TASK TO COMPLETE: A single figure is the whole answer: the number of lines in the entries that contain "dropdown".

[Stored items]
________________________

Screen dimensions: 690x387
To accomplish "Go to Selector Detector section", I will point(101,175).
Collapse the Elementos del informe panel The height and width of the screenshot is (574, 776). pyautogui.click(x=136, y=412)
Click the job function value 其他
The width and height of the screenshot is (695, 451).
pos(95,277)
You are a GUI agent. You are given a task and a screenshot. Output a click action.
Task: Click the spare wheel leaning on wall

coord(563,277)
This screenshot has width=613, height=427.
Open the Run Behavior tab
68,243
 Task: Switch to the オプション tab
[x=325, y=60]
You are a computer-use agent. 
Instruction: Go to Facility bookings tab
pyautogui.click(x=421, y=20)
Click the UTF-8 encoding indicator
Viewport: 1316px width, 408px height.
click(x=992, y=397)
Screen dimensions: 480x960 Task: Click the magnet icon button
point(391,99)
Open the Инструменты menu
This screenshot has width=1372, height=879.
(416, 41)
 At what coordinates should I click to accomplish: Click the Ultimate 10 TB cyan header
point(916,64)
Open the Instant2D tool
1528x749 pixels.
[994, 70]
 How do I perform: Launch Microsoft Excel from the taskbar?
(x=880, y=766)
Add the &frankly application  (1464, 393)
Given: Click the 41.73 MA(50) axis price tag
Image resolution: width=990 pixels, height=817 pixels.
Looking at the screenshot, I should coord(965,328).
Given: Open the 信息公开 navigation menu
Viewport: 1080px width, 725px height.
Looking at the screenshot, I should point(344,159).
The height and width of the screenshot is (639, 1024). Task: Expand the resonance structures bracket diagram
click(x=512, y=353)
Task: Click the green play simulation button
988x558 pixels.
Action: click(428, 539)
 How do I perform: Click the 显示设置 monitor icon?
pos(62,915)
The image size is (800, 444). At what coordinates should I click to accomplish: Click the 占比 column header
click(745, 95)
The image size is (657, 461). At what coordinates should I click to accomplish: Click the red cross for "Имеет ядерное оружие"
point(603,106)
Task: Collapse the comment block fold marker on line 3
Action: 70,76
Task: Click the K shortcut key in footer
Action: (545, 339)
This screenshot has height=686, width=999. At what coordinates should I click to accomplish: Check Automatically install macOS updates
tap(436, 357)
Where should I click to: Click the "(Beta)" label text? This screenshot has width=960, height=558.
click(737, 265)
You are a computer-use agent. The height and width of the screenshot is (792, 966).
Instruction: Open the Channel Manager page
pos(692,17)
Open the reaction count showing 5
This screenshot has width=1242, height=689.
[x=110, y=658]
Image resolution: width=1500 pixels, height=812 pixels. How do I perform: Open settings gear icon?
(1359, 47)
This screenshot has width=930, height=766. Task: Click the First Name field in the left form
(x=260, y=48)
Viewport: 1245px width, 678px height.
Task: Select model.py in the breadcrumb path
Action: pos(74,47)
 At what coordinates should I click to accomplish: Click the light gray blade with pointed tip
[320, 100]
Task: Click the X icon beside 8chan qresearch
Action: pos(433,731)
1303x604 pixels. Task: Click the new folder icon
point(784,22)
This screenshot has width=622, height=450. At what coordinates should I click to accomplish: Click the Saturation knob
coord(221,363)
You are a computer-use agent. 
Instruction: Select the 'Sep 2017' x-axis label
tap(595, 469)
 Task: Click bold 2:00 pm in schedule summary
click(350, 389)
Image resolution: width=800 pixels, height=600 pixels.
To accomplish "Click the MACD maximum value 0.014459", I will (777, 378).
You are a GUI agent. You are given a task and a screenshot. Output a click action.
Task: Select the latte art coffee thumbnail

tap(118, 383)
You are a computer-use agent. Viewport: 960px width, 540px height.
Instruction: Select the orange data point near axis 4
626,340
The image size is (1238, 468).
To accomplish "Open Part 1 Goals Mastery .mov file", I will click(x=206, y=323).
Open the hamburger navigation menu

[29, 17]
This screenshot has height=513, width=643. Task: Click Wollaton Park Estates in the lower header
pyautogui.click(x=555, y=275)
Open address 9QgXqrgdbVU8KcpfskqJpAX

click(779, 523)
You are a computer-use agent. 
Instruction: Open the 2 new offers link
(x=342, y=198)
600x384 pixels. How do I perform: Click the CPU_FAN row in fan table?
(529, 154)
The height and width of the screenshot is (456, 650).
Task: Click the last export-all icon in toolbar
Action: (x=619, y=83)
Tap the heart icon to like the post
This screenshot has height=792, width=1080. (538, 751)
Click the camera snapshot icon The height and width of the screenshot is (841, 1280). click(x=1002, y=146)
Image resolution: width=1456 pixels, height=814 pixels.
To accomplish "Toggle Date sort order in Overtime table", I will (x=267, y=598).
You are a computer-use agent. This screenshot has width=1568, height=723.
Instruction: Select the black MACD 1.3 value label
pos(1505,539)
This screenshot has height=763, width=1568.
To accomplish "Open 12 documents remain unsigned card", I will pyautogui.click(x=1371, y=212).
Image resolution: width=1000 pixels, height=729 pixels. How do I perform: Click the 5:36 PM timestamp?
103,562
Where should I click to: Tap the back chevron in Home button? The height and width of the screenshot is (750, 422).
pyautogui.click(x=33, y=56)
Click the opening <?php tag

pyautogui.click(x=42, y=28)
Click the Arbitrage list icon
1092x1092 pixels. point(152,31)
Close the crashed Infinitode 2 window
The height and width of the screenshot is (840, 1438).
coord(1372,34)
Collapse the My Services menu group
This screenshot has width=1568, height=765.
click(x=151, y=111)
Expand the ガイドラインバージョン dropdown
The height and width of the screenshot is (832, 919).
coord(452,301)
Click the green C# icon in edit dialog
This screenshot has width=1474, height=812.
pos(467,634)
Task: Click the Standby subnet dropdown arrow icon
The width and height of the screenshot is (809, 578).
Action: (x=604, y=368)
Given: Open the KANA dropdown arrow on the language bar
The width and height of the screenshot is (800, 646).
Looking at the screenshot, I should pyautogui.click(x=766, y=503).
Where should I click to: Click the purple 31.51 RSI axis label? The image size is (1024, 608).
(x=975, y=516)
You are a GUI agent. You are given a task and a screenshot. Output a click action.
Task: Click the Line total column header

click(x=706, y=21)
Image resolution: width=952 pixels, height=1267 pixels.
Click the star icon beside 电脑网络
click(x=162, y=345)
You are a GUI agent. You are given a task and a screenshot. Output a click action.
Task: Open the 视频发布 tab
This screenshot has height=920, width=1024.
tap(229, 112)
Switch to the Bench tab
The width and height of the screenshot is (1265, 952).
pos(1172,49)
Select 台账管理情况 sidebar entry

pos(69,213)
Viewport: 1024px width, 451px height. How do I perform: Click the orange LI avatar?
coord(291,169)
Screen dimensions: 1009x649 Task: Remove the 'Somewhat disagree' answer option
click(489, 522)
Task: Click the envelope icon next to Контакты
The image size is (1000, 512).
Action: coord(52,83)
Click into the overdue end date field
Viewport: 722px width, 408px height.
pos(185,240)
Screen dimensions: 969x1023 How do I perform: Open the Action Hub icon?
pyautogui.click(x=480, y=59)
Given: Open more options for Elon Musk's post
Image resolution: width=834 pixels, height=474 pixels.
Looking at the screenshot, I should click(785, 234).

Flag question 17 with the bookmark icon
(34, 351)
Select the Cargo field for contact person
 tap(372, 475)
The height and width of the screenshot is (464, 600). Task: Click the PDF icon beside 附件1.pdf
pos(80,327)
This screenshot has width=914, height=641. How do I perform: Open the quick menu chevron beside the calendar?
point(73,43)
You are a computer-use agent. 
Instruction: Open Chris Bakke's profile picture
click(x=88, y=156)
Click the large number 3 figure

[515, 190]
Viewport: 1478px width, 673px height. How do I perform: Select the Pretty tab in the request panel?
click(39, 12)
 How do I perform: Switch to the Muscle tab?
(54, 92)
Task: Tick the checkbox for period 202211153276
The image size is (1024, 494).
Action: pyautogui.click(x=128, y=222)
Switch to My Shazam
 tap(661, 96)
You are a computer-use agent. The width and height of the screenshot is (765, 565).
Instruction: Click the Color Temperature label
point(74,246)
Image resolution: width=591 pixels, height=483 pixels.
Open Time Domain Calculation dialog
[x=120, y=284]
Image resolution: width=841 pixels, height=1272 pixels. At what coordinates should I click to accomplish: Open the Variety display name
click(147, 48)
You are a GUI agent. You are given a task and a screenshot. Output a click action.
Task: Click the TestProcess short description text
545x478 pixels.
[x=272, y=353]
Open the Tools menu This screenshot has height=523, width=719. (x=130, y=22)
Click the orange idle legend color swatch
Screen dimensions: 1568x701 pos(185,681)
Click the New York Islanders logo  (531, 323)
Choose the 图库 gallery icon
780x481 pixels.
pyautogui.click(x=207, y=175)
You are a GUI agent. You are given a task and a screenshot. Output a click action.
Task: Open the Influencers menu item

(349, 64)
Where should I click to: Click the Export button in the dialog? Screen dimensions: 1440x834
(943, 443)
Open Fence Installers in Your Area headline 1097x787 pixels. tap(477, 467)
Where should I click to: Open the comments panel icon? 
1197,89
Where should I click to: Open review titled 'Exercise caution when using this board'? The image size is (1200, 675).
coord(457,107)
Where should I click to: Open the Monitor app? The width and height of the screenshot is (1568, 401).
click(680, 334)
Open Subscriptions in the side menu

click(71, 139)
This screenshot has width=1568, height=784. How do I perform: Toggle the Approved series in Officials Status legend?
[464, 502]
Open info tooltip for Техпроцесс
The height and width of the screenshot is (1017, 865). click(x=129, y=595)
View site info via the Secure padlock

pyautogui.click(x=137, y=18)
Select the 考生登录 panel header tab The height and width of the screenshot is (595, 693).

________________________

EXERCISE OUTPUT: 3